Supplied material:
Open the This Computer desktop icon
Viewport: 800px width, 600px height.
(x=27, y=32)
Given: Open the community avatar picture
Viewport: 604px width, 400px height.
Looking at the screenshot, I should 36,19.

Task requirements: Make sure that every entry above is copied out exactly as it stands.

Task output:
Open the This Computer desktop icon
Viewport: 800px width, 600px height.
(x=27, y=32)
Given: Open the community avatar picture
Viewport: 604px width, 400px height.
Looking at the screenshot, I should 36,19.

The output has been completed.